Without any pictures, retype exactly the lines that begin at the one holding "The Sims Mobile (308, 413)" and end at the last line of the data below.

====== Task inputs

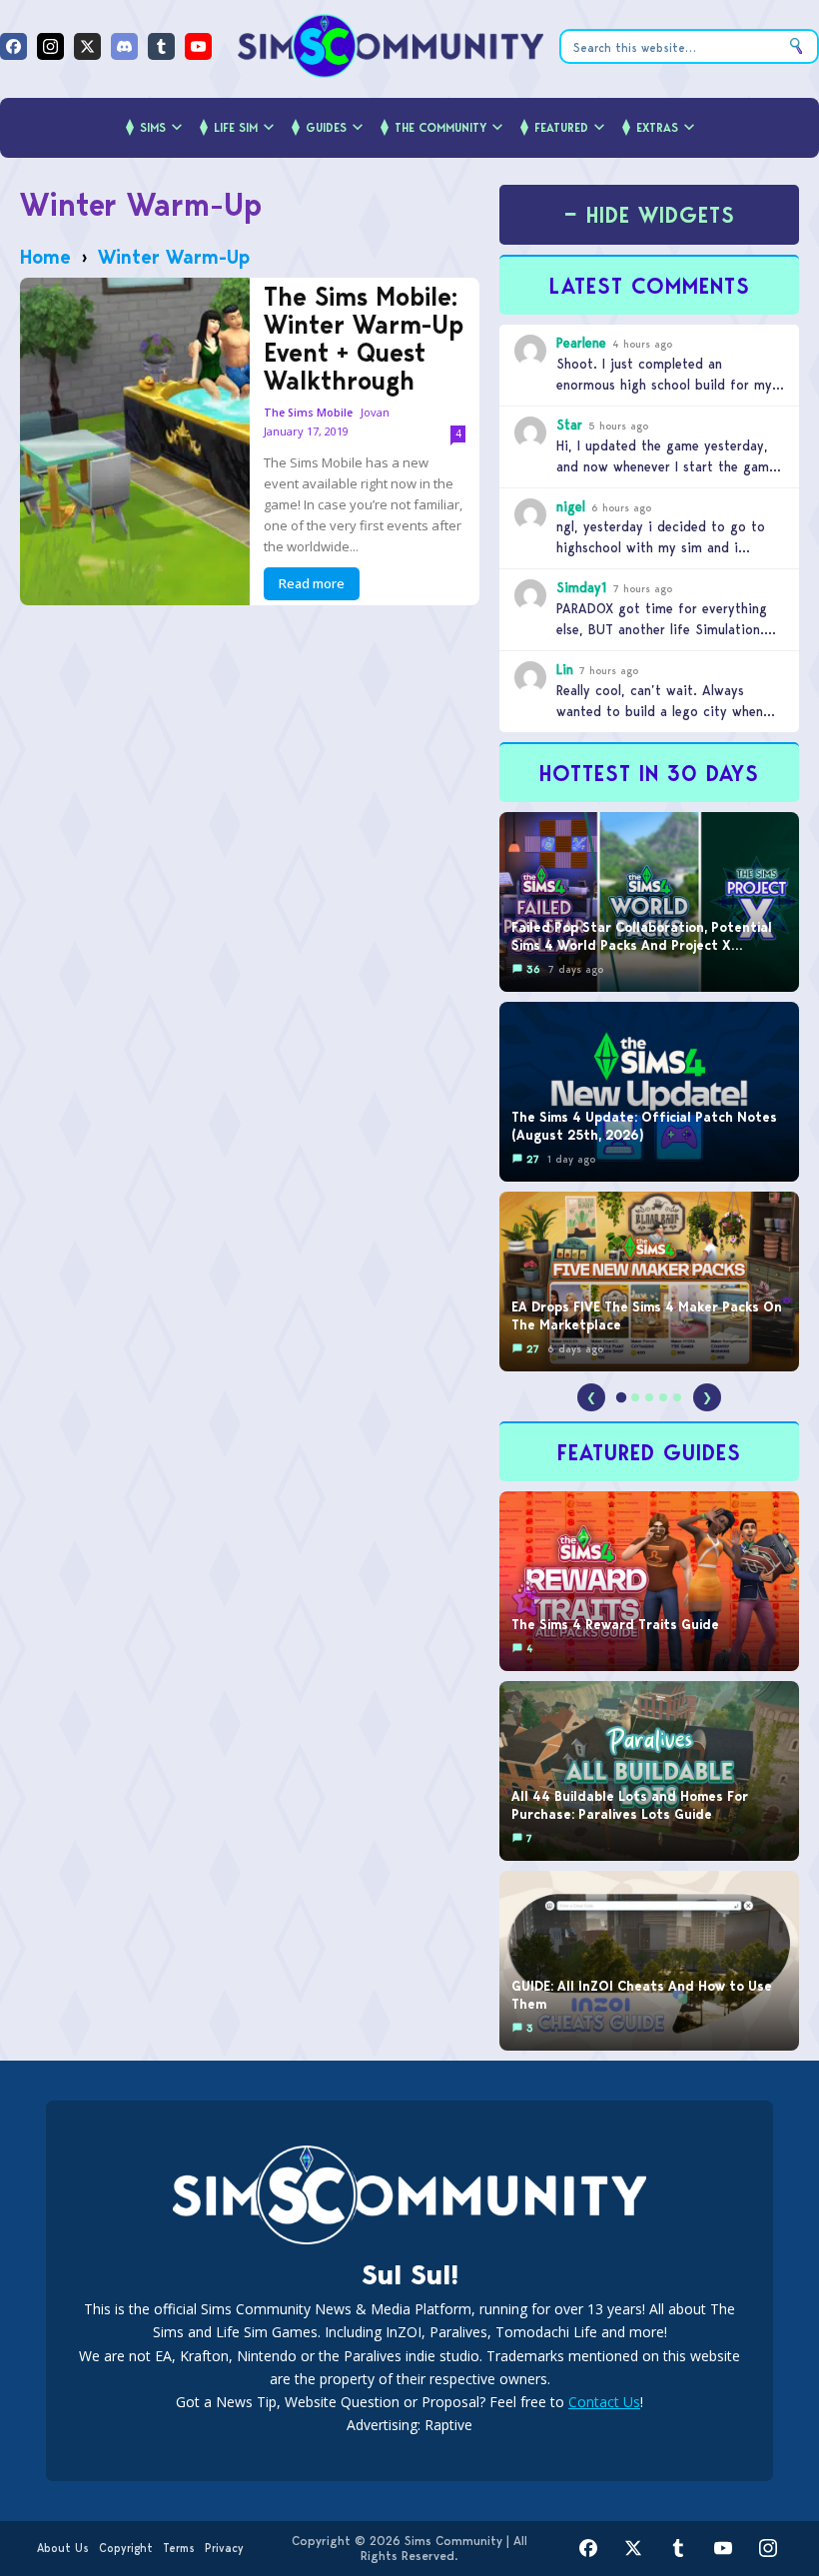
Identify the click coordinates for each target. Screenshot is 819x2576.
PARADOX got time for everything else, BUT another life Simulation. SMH (661, 629)
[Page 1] (621, 1397)
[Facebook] (13, 46)
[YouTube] (198, 46)
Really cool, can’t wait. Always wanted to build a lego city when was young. (659, 711)
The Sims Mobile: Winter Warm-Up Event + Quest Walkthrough (363, 339)
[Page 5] (677, 1397)
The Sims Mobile (308, 413)
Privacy (224, 2548)
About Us (63, 2548)
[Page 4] (663, 1397)
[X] (87, 46)
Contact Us (604, 2401)
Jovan (375, 412)
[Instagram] (50, 46)
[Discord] (124, 46)
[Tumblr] (161, 46)
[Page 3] (649, 1397)
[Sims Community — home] (390, 46)
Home (45, 257)
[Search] (796, 46)
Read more (312, 583)
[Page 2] (635, 1397)
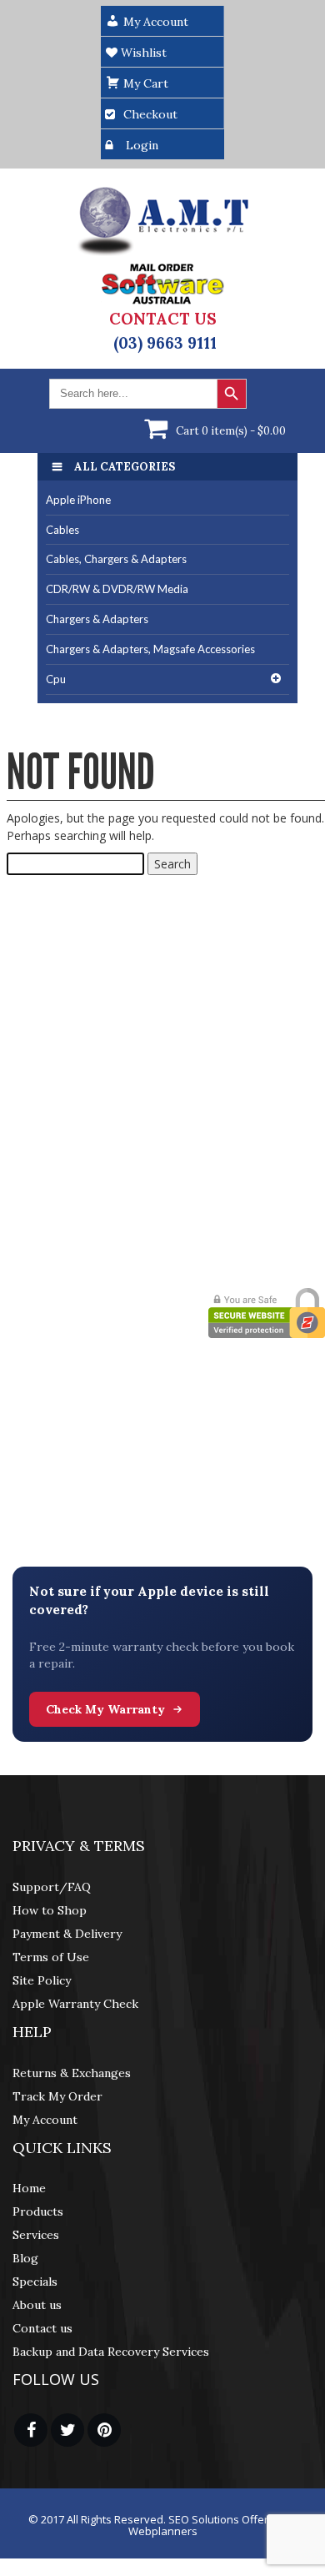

============

> [Solution below]
The Sims Mobile (308, 413)
Privacy (224, 2548)
About Us (63, 2548)
[Page 4] (663, 1397)
[X] (87, 46)
Contact Us (604, 2401)
Jovan (375, 412)
[Instagram] (50, 46)
[Discord] (124, 46)
[Tumblr] (161, 46)
[Page 3] (649, 1397)
[Sims Community — home] (390, 46)
Home (45, 257)
[Search] (796, 46)
Read more (312, 583)
[Page 2] (635, 1397)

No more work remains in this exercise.